__Extract to read__.
Because of the outer circumstances of Covid-19 we may feel as though we are limited in what actions we can take right now. This may in fact be true. But the lesson of the Butterfly is one not only of transformation, but living in the now moment and looking for joy in life that is not dependent on the outside influences, not waiting for when things get back to normal. Rev. Joanne tells us that joy is simply understanding that as we live into the Spirit of God that is within us, we find a place of well being. We know that at any moment we can pause, breathe, and realign with the Divine Power where all possibilities exist, not for “someday,” but for here and now.
How do we realign with Divine Power? Rev. Joanne reminds us that at all times we have within us the Twelve Powers as an omnipresent resource to connect with the Divine. It is fast, easy, and effective to keep in mind short affirmations to remind us of our Divine nature:
From Unity Worldwide Ministries:
Affirmation: Faith blesses my day and paves my way.

__Information given__.
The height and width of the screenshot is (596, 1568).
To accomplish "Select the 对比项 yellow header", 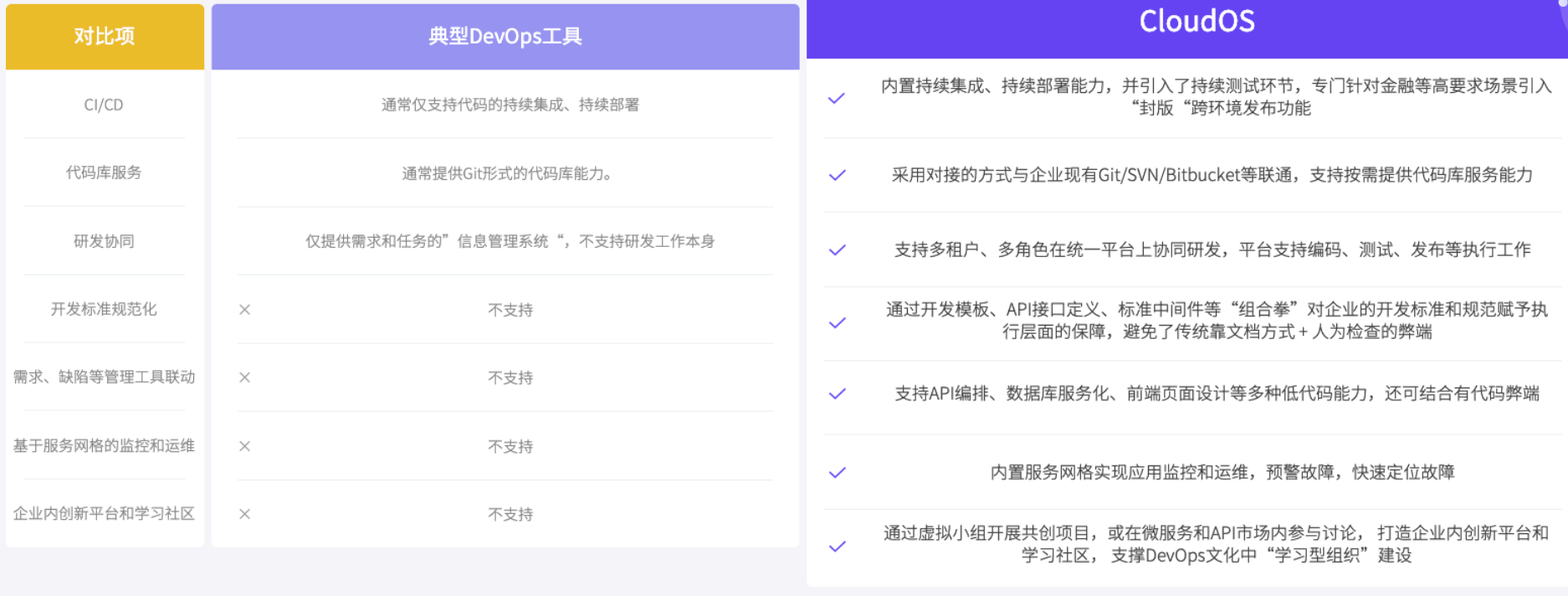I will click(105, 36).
==
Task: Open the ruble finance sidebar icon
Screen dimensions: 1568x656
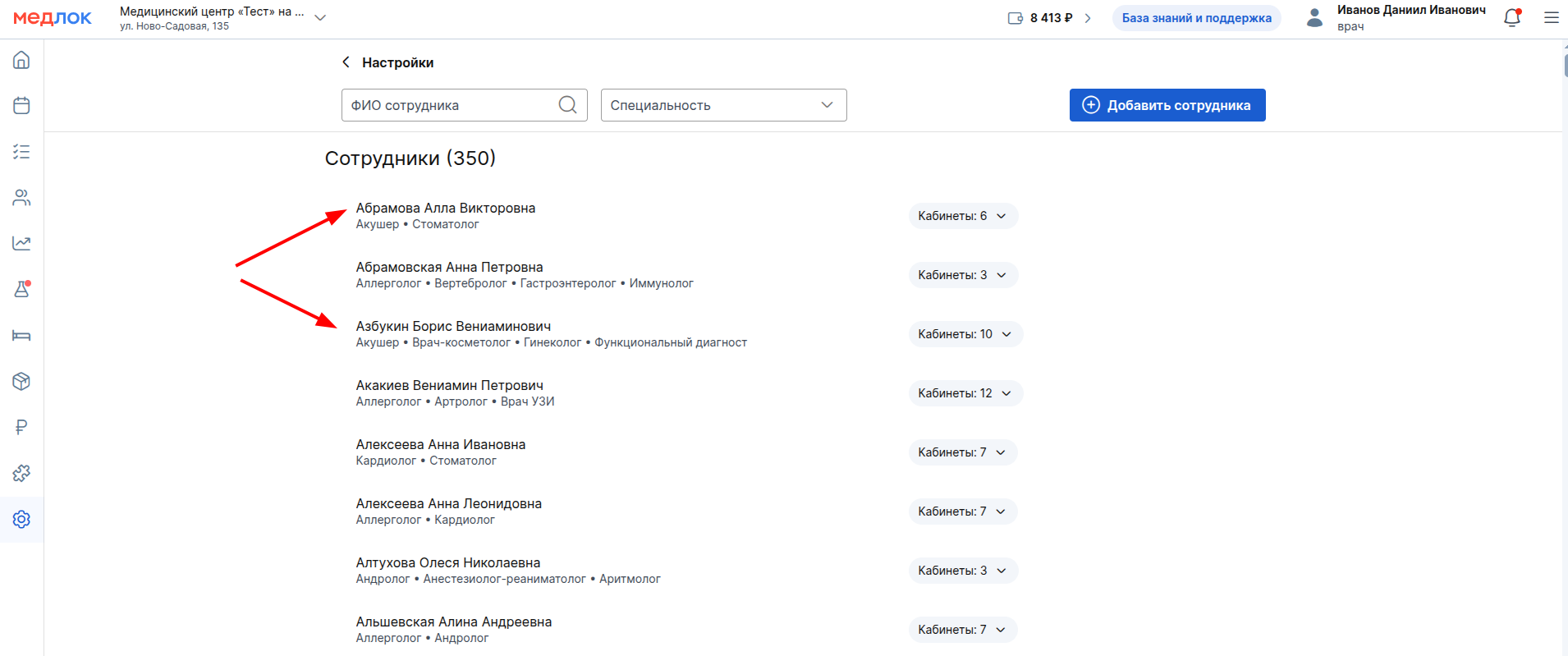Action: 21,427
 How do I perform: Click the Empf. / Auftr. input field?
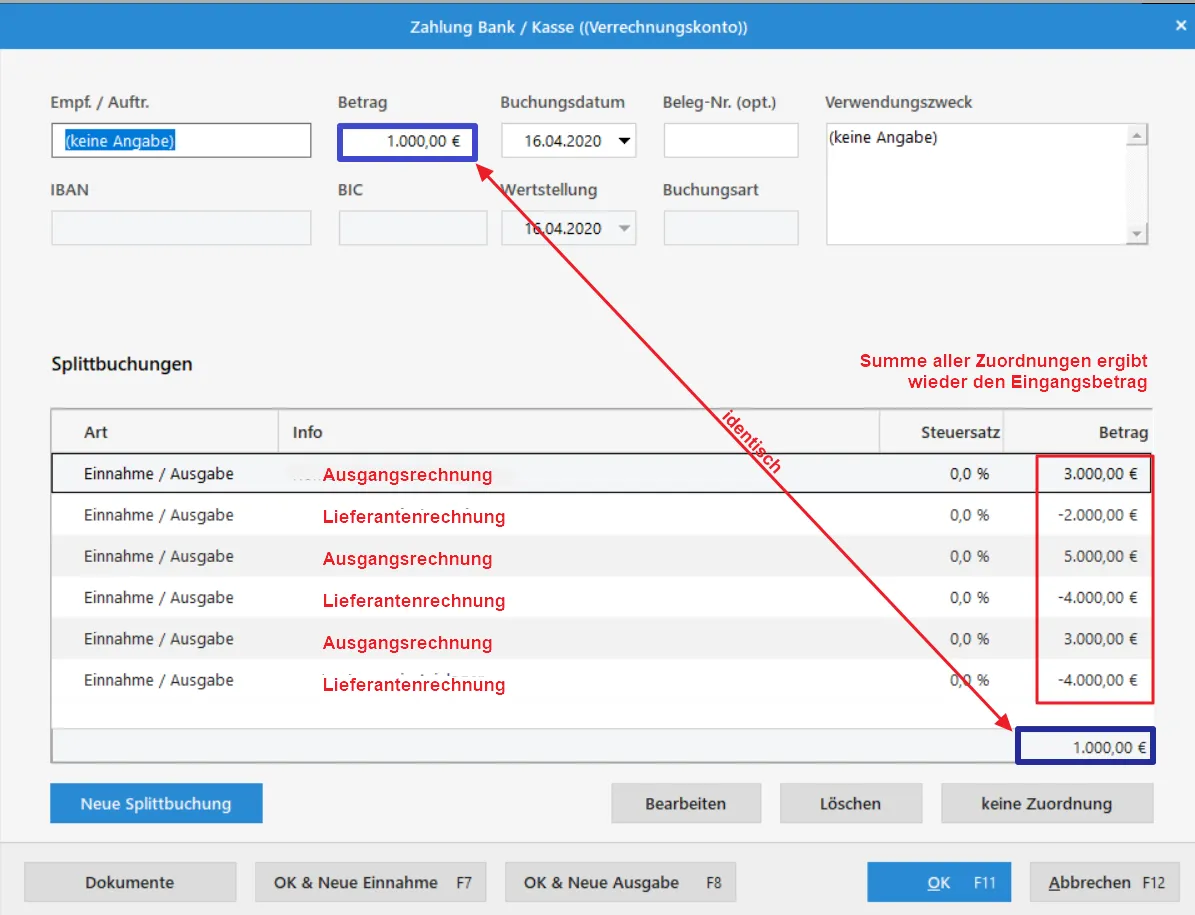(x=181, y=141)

__Complete the following__.
a) From the passage about the Butterfly lesson, list the things it says we can do at any moment.
b) Answer these from the passage about the Butterfly lesson:
(i) Besides transformation, what is the lesson of the Butterfly one of?
(ii) What does Rev. Joanne say we have within us at all times as an omnipresent resource to connect with the Divine?
(iii) According to the affirmation, what does faith do?

__Solved tasks__.
a)
- Pause
- Breathe
- Realign with the Divine Power where all possibilities exist

b)
(i) Living in the now moment and looking for joy in life that is not dependent on outside influences.
(ii) The Twelve Powers.
(iii) It blesses my day and paves my way.